The
easiest thing to do is to respond to specific passages of Alice’s
two emails.
Thank
you again for your answer. I was very relieved and happy to hear
your wise words and I am very grateful for you for answering my
questions. If you still have time to help me in my journey I would
be most grateful but I understand completely if this subject has
taken too much of your time.
The
problem is not so much our time, although we often delay because we
are preoccupied, but the issue of our not being the appropriate
person to answer some of the questions we receive, and the Internet
not being the appropriate place to solve intensely personal
issues—not to mention that some of the issues raised in this and
other emails are actually quite difficult.
I know
that one of the reasons that I have thoughts that music is somehow
sinful and does not lead to God and maybe even leads people to
idolatry, is that I am not yet a member of the Orthodox Church.
Because of that I have no one to rely on in regard to questions like
this. It would really mean a lot to me if I could find some
spiritual father who could help me with my spiritual life. But this
is a question of me, not of you I suppose.

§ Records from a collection
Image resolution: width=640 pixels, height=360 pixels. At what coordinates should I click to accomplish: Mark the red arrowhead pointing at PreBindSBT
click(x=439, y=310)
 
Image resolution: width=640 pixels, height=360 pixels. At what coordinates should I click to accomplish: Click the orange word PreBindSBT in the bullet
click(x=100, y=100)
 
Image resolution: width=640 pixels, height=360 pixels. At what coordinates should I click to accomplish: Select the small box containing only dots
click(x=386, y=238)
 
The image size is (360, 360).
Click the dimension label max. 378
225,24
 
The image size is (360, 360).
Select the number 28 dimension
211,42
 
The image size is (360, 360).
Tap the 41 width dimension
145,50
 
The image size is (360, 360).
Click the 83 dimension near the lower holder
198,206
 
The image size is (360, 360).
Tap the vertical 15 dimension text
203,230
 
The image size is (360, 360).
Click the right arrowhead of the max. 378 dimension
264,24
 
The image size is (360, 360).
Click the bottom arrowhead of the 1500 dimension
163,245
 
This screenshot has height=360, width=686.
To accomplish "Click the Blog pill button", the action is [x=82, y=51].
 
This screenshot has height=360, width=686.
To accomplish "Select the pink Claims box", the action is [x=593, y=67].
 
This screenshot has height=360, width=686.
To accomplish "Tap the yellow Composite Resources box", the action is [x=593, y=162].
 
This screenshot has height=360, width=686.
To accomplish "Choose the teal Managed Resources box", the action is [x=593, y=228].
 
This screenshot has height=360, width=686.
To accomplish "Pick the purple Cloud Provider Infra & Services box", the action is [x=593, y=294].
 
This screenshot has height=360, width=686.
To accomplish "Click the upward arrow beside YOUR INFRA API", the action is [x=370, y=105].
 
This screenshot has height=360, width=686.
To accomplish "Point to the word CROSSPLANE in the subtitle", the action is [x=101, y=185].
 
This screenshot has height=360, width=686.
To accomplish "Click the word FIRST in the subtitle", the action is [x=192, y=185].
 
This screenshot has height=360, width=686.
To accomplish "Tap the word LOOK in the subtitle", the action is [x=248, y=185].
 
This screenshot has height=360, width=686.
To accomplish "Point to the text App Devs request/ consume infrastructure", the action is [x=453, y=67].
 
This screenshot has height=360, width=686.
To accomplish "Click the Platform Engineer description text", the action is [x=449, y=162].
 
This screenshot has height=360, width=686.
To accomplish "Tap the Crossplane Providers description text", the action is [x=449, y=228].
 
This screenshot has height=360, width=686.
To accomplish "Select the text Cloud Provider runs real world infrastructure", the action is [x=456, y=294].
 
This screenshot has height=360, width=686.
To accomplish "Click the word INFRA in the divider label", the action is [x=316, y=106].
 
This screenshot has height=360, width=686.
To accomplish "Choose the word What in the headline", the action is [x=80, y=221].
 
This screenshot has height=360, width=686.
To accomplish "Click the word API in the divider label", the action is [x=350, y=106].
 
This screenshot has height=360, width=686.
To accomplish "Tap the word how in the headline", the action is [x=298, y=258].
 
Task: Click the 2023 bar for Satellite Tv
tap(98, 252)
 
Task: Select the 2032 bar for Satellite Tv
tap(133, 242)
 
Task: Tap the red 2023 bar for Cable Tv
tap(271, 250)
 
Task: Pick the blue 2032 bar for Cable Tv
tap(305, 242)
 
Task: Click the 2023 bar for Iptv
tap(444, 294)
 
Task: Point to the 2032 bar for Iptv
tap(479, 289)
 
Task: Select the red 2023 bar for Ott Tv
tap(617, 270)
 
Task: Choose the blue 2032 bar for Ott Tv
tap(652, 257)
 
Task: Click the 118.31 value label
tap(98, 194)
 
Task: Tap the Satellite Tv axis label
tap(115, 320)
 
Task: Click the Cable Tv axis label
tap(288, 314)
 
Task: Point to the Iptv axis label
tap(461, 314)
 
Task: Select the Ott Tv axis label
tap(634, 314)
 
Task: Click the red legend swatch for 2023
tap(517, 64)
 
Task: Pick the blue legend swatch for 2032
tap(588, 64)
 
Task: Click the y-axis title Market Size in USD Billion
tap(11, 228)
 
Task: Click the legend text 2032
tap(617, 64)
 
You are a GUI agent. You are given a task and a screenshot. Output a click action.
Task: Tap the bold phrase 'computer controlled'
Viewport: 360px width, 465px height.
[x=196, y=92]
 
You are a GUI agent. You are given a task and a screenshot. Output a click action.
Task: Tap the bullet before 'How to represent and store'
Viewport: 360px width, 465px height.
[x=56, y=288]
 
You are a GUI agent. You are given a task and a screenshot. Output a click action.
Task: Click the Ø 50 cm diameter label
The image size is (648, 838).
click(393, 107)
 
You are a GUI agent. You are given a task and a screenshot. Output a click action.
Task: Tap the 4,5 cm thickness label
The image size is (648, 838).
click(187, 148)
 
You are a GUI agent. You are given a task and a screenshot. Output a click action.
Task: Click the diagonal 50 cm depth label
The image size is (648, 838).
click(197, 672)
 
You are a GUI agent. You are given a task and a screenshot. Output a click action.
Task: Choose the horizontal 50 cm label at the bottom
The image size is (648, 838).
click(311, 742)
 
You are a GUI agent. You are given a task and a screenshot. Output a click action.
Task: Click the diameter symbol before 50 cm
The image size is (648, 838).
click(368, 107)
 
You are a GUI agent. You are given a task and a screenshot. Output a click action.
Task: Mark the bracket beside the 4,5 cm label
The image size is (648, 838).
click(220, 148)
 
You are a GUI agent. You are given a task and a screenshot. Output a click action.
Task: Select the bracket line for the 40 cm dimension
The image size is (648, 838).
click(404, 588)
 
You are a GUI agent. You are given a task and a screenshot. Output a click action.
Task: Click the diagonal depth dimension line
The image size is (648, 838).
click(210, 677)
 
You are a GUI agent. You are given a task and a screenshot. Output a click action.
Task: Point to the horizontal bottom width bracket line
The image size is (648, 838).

§ Given request A
According to the passage about music and the Orthodox Church, what three thoughts about music does the writer admit to having?
§ Given request B
Rescale the records from the line containing "Task: Click the 118.31 value label" through the line containing "tap(11, 228)": write those lines out again, requests included, and multiply each tap coordinate by 0.8, rounding to whole numbers with halves going up.

§ Written answer A
- That music is somehow sinful
- That music does not lead to God
- That music may even lead people to idolatry

§ Written answer B
Task: Click the 118.31 value label
tap(78, 155)
 
Task: Tap the Satellite Tv axis label
tap(92, 256)
 
Task: Click the Cable Tv axis label
tap(230, 251)
 
Task: Point to the Iptv axis label
tap(369, 251)
 
Task: Select the Ott Tv axis label
tap(507, 251)
 
Task: Click the red legend swatch for 2023
tap(414, 51)
 
Task: Pick the blue legend swatch for 2032
tap(470, 51)
 
Task: Click the y-axis title Market Size in USD Billion
tap(9, 182)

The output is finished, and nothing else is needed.